**Source extract**
********************

In [None]:
from davis import *

## 1. Load up the `test_results_dict` downloaded from the Google Drive.

If done in fragments, the dictionaries should be combined to form a single dictionary.  
train_results_dict and val_results_dict can also be loaded (if predicted for).

In [None]:
import pickle

test_results_dict = {}
with open('test_results_dict.pickle', 'rb') as fp:
    test_results_dict = pickle.load(fp)
    
train_results_dict = {}
with open('train_results_dict.pickle', 'rb') as fp:
    train_results_dict = pickle.load(fp)
    
val_results_dict = {}
with open('val_results_dict.pickle', 'rb') as fp:
    val_results_dict = pickle.load(fp)

In [None]:
datasets = [dataset_train, dataset_val, dataset_test]
results_dicts = [train_results_dict, val_results_dict, test_results_dict]

In [None]:
"""
The folder name to which each prediction is to be written is
added on to the dataset. This could've been done when the
images were actually loaded to the dataset (load_images).
"""
for dataset in datasets:
    for image_id in dataset.image_ids:
        image_path = dataset.image_info[image_id]['path']
        dataset.image_info[image_id]['folder_name'] = image_path.split('/')[-2]

## 2. Write the segmentations and masks to local folders.

The target root folders should be given to `write_segmentations()` and `write_transformed_masks()` respectively.

In [None]:
sequence_info = {}

def get_mask(i, image_id):
    """
    Given a dataset number and an image_id, returns the
    predicted mask reshaped to 832, 832, 3.
    
    Inputs -
        i - dataset number:
            0 - train
            1 - val
            2 - test
        image_id - the image_id for which the mask is to
            be fetched.
    
    Working - Currently, only the most certain mask is
        chosen and reshaped. This need not be the best
        way to proceed.
        
    A possible solution - Consider all the different
        predicted masks to form the final mask. A
        threshold should be set, each mask has to
        have a p% overlap with the actual image to
        be considered for the final mask.
        
    Returns -
        mask - a np.ndarray of shape (832, 832, 3),
            the final predicted mask for the image.

    """
    image_masks = results_dicts[i][image_id]['masks']
    if image_masks.shape == (832, 832, 0):
        mask = np.zeros((832, 832, 3))
    else:
        mask = image_masks[:, :, 0:1]
        broadcaster = np.ones((1, 3))
        mask = mask * broadcaster
    return mask

def write_mask(mask, mask_path):
    """
    Takes the mask and the path to which it should be
    written and writes it.

********************

**Material**
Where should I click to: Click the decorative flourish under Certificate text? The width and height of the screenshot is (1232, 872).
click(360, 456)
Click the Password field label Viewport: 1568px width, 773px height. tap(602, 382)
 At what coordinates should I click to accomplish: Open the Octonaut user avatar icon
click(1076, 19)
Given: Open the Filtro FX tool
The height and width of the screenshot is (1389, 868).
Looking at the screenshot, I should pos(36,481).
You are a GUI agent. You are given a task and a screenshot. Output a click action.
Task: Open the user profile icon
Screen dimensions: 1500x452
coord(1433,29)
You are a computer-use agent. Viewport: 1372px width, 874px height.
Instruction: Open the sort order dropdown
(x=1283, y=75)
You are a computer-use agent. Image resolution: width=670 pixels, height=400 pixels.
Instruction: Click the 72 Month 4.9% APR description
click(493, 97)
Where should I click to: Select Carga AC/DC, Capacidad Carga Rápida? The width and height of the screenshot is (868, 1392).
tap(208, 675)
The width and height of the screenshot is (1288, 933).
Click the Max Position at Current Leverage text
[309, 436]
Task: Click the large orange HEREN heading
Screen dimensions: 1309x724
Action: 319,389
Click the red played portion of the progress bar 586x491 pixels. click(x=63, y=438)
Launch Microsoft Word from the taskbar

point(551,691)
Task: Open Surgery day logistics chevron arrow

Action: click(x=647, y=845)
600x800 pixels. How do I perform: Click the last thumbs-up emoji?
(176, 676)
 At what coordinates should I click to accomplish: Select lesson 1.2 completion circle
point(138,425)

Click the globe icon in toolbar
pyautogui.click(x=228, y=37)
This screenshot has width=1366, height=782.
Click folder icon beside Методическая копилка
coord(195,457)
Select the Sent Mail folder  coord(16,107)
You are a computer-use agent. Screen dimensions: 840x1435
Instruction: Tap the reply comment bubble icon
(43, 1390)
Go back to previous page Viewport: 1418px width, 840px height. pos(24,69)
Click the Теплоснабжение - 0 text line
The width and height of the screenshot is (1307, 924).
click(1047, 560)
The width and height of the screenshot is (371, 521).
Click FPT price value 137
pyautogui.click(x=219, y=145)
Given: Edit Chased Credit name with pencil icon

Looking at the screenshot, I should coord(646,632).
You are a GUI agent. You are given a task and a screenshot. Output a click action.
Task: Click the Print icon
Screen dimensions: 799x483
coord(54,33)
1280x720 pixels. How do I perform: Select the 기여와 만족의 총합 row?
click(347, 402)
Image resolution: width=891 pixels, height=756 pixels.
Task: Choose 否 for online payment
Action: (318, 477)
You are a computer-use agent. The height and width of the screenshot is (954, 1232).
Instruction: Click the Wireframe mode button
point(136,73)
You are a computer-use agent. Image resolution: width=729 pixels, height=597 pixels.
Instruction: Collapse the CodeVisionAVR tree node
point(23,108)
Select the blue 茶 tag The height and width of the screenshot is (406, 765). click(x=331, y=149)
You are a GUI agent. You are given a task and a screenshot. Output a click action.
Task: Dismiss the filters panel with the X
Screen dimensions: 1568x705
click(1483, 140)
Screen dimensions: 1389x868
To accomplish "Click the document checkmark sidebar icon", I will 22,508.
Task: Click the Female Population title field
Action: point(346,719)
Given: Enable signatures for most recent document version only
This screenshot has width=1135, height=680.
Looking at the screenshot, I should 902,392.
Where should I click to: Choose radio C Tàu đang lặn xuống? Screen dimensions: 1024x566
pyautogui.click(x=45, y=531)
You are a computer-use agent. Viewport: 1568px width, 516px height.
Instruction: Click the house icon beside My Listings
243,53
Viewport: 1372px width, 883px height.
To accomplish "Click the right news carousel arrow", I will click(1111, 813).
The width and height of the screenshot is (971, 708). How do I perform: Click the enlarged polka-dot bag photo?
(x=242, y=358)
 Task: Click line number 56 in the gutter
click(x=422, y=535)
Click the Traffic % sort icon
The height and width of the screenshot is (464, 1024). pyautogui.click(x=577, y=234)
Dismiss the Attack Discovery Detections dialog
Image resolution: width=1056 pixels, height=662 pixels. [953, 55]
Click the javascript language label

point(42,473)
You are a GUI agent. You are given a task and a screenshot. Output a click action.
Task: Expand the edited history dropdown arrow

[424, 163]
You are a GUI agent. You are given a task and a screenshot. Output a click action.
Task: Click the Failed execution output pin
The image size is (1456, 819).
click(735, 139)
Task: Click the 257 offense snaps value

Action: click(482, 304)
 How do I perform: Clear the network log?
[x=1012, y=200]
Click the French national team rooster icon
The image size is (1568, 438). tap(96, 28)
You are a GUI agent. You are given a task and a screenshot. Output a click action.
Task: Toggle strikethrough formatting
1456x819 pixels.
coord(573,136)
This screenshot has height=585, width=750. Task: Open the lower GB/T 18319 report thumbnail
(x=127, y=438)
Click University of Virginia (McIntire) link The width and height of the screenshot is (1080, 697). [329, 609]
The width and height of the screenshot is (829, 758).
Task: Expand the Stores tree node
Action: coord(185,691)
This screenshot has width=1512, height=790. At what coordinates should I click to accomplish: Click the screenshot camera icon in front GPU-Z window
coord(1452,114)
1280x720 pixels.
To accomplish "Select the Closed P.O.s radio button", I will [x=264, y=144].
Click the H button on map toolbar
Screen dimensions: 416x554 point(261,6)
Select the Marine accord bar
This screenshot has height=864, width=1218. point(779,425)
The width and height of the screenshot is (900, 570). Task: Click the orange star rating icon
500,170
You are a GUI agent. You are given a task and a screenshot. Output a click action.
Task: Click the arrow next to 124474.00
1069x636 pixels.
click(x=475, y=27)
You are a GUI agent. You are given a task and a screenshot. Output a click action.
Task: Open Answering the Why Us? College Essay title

********************

**What you have to do**
Copy the segmentation notebook word for word, starting at "If done in fragments, the" and ending at "test_results_dict = pickle.load(fp)".

**Exercise result**
If done in fragments, the dictionaries should be combined to form a single dictionary.  
train_results_dict and val_results_dict can also be loaded (if predicted for).

In [None]:
import pickle

test_results_dict = {}
with open('test_results_dict.pickle', 'rb') as fp:
    test_results_dict = pickle.load(fp)